Daftar Pemenang Kompetisi KHFF 2026

Poster film Niat Ingsun Ngaji, pemenang kategori Mahaditya KHFF 2026. (Dok. KHFF) Ada tiga kategori kompetisi yang dilombakan tahun ini, masing-masing merepresentasikan sudut pandang berbeda terhadap warisan budaya.
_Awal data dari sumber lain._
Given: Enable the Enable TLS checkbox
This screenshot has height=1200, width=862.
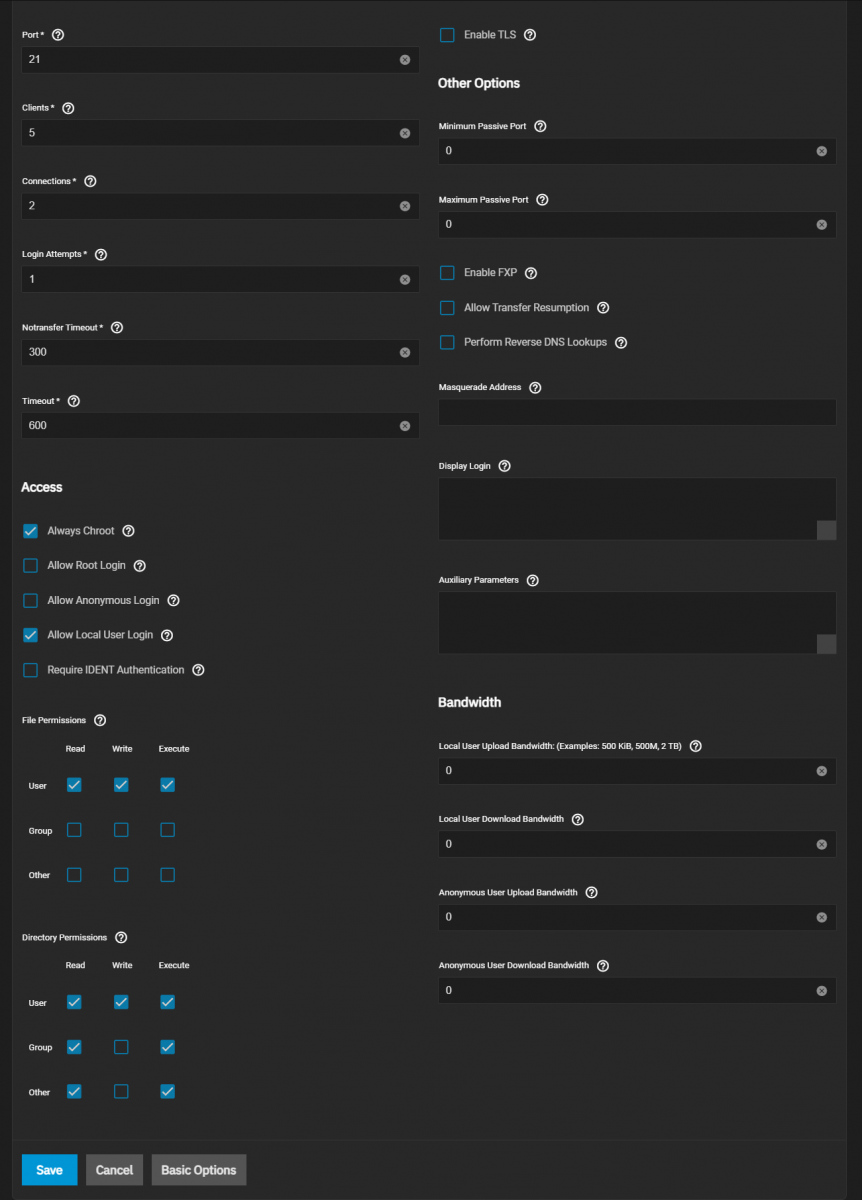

Mahaditya jadi ruang untuk karya independen, Karyanagri menampung film yang didukung lembaga negara atau pemerintah, sementara Purwaseswa dikhususkan untuk karya pelajar dari berbagai daerah di Indonesia.
Mahaditya Awards
Juri Muhammad Zamzam Fauzanafi menekankan, "Heritage bukan sesuatu yang selesai atau beku, melainkan sesuatu yang terus dihidupi, diperdebatkan, dirawat, dan diwariskan."
Karyanagri Awards
Juri Imam Karyadi menilai, "Pertanyaan pentingnya bukan semata-mata seberapa kuat negara hadir dalam merawat heritage, melainkan bagaimana kehadiran negara dapat berhubungan dengan pengetahuan, agensi, dan mekanisme perawatan yang telah hidup di dalam masyarakat."
- Golden Karyanagri Award: Bong karya Destian Rendra (Malang, Jawa Timur)
- Silver Karyanagri Award: Mateos Anin karya Gilang Akbar (Banyumas, Jawa Tengah)
- Jury Special Mention: Khatib Gantarang Lalang Bata karya Zhaddam A. Nurdin (Makassar, Sulawesi Selatan)
Purwaseswa Awards
Juri Nissa Fijriani mengatakan, "Yang lebih penting adalah bagaimana film menyusun gagasan, mengamati kehidupan, merekam pengetahuan, serta membuka kemungkinan untuk menjadi arsip yang dapat dibaca kembali oleh generasi mendatang."
- Golden Purwaseswa Award: Mupusti: Melestarikan dan Merawat, Bukan Menyembah karya Ilya Fathimah Taqiyya (Bandung, Jawa Barat)
- Silver Purwaseswa Award: Serada karya Septiyani Putri (Kebumen, Jawa Tengah)
- Jury Special Mention: Tuwuhè Rarè (Anak yang Bertumbuh) karya Gede Dika Dheva Ariadi (Denpasar, Bali)
Malam penghargaan tersebut ditutup dengan penampilan musik dari Sawung Jabo & Sirkus Barock, sekaligus jadi ruang pertemuan terakhir bagi para pemenang, sineas, komunitas, volunteer, dan mitra yang terlibat sepanjang festival.